▶ What this task involves:
Return all of the records exactly.

▶ Collected data entries:

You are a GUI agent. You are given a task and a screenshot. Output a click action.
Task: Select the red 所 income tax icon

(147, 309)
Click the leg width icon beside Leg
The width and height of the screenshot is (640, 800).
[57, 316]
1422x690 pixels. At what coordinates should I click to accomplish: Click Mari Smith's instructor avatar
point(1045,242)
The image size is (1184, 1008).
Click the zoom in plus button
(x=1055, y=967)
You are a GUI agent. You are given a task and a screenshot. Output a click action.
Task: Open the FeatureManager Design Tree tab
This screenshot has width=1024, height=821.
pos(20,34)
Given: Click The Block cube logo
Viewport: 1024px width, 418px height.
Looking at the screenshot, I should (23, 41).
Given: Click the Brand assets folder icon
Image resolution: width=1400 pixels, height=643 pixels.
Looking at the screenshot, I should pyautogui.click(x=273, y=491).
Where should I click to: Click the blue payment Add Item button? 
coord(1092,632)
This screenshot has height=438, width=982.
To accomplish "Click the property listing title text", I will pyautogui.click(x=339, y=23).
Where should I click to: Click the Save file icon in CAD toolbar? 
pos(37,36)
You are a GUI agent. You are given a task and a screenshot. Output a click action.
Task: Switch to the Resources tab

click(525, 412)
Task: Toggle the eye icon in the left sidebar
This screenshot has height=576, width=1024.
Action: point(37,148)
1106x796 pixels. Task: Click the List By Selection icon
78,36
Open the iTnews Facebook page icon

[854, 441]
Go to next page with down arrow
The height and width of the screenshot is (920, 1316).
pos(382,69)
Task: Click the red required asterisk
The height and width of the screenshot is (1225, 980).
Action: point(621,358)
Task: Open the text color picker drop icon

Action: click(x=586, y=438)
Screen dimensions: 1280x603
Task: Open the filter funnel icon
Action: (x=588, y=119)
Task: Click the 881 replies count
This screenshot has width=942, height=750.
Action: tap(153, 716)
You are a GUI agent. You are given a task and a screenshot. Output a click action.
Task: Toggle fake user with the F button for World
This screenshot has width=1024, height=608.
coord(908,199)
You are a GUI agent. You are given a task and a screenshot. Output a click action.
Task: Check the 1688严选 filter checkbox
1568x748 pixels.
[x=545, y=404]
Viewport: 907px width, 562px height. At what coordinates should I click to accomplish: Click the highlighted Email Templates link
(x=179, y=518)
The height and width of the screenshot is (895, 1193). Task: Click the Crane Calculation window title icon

▶ Result for this task:
You are a GUI agent. You are given a task and a screenshot. Output a click action.
Task: Select the red 所 income tax icon

(147, 309)
Click the leg width icon beside Leg
The width and height of the screenshot is (640, 800).
[57, 316]
1422x690 pixels. At what coordinates should I click to accomplish: Click Mari Smith's instructor avatar
point(1045,242)
The image size is (1184, 1008).
Click the zoom in plus button
(x=1055, y=967)
You are a GUI agent. You are given a task and a screenshot. Output a click action.
Task: Open the FeatureManager Design Tree tab
This screenshot has width=1024, height=821.
pos(20,34)
Given: Click The Block cube logo
Viewport: 1024px width, 418px height.
Looking at the screenshot, I should (23, 41).
Given: Click the Brand assets folder icon
Image resolution: width=1400 pixels, height=643 pixels.
Looking at the screenshot, I should pyautogui.click(x=273, y=491).
Where should I click to: Click the blue payment Add Item button? 
coord(1092,632)
This screenshot has height=438, width=982.
To accomplish "Click the property listing title text", I will pyautogui.click(x=339, y=23).
Where should I click to: Click the Save file icon in CAD toolbar? 
pos(37,36)
You are a GUI agent. You are given a task and a screenshot. Output a click action.
Task: Switch to the Resources tab

click(525, 412)
Task: Toggle the eye icon in the left sidebar
This screenshot has height=576, width=1024.
Action: point(37,148)
1106x796 pixels. Task: Click the List By Selection icon
78,36
Open the iTnews Facebook page icon

[854, 441]
Go to next page with down arrow
The height and width of the screenshot is (920, 1316).
pos(382,69)
Task: Click the red required asterisk
The height and width of the screenshot is (1225, 980).
Action: point(621,358)
Task: Open the text color picker drop icon

Action: click(x=586, y=438)
Screen dimensions: 1280x603
Task: Open the filter funnel icon
Action: (x=588, y=119)
Task: Click the 881 replies count
This screenshot has width=942, height=750.
Action: tap(153, 716)
You are a GUI agent. You are given a task and a screenshot. Output a click action.
Task: Toggle fake user with the F button for World
This screenshot has width=1024, height=608.
coord(908,199)
You are a GUI agent. You are given a task and a screenshot. Output a click action.
Task: Check the 1688严选 filter checkbox
1568x748 pixels.
[x=545, y=404]
Viewport: 907px width, 562px height. At what coordinates should I click to accomplish: Click the highlighted Email Templates link
(x=179, y=518)
The height and width of the screenshot is (895, 1193). Task: Click the Crane Calculation window title icon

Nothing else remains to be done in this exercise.